● **Problem set**:
a: Translate the following sentence from the book description of Pass the Energy, Please! into Spanish: "Everyone is part of nature's fascinating circle of players."
b: According to the book description of Pass the Energy, Please!, what is the hero of the story?
c: Continue the book description of Pass the Energy, Please! from its final line.

Pass the Energy, Please!
Barbara Shaw McKinney Illustrated by Chad Wallace
Nature's food chains are sometimes short (grass eaten by deer) and sometimes long (goldenrod eaten by caterpillar, eaten by spider, eaten by warbler, eaten by weasel, eaten by fox). Everyone is part of nature's fascinating circle of players.
Each of nature's creatures "passes the energy" in its own unique way. In this upbeat rhyming story, the food chain connects herbivores, carnivores, insects and plants together in a fascinating circle of players. All beings on Earth - from the anchovy to the zooplankton - depend upon the green plant, which is the hero of the story. Barbara McKinney's special talent shines again for being able to present the science curriculum so consisely, creatively, and cleverly.
ENERG-P Paper $7.95 ISBN 1-58469-002-X
ENERG-H Cloth $16.95 ISBN 1-58469-001-1
Ages 6-12 80 pages 34 photo/illustrations 6" x 9"

● **Data listing**:

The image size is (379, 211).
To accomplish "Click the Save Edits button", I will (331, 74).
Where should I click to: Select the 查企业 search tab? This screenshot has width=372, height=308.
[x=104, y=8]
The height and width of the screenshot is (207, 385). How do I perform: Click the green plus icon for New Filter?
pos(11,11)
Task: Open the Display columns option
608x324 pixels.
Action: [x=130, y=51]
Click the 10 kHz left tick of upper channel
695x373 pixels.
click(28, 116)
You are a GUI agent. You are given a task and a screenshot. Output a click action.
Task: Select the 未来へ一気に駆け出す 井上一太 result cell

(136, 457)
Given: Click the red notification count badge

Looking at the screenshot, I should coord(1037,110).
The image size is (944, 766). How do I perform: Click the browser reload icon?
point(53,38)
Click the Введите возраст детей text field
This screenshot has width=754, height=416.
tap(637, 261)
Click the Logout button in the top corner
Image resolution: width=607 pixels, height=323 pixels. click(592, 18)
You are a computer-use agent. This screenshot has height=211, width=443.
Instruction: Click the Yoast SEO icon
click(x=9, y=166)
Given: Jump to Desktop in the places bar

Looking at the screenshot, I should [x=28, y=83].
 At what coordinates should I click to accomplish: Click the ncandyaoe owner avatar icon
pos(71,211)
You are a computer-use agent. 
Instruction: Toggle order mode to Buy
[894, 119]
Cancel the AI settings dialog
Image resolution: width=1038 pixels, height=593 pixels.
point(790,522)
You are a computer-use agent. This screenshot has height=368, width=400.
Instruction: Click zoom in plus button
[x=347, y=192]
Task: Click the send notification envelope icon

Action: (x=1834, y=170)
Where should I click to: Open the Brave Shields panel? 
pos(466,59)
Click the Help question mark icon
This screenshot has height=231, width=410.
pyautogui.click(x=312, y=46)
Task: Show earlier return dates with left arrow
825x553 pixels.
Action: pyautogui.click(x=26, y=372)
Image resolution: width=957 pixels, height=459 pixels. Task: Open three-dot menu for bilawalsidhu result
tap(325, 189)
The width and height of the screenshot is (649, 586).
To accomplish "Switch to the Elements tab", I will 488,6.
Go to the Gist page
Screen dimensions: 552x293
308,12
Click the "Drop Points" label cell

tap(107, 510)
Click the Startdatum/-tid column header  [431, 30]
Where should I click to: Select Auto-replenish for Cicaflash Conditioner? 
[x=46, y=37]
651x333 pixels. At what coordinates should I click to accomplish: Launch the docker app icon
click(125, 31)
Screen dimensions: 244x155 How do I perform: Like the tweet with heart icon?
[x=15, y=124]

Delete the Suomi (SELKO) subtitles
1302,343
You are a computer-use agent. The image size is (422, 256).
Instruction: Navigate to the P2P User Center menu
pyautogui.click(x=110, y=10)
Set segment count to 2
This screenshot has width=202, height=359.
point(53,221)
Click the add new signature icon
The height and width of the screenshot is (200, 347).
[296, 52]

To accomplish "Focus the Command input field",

● **Numbered responses**:
a: Todos forman parte del fascinante círculo de participantes de la naturaleza.

b: The green plant is the hero of the story.

c:
Skipping Stones Magazine - 2001 Honor Award
(Combined review of Pass the Energy Please! and A Drop Around the World.)
Teacher, writer and poet Barbara McKinney has written two books which attempt to bring some beauty and art to science lessons.
. . . In Pass the Energy Please!, Ms. McKinney . . . uses poetry to describe how energy is captured and transferred from one organism to another at various trophic levels. Once again, the illustrations are superb and the contents are entirely adequate for the children ages 6 to 12. Like her previous book, this one has a teacher's guide available (separately). . . . Both books succeed in slowly and cumulatively making the points that the author intends. She manages to present things just as they are. As a former elementary and middle school teacher, I found these two books would make a nice addition to a creative and challenging curriculum. In addition, parents of young children would enjoy using these books as a good source to create a story or to simply add to child's bookshelf.
NABT (National Assoc. of Biology Teachers)
Reviewed by Jose Vazquez - Univ. of Illinois at Chicago
This rhyming book explains the food chain and how nature's creatures "pass the energy" by becoming one another's food source. The story's hero is the green plant, upon which all other creatures depend. A teacher's guide is available.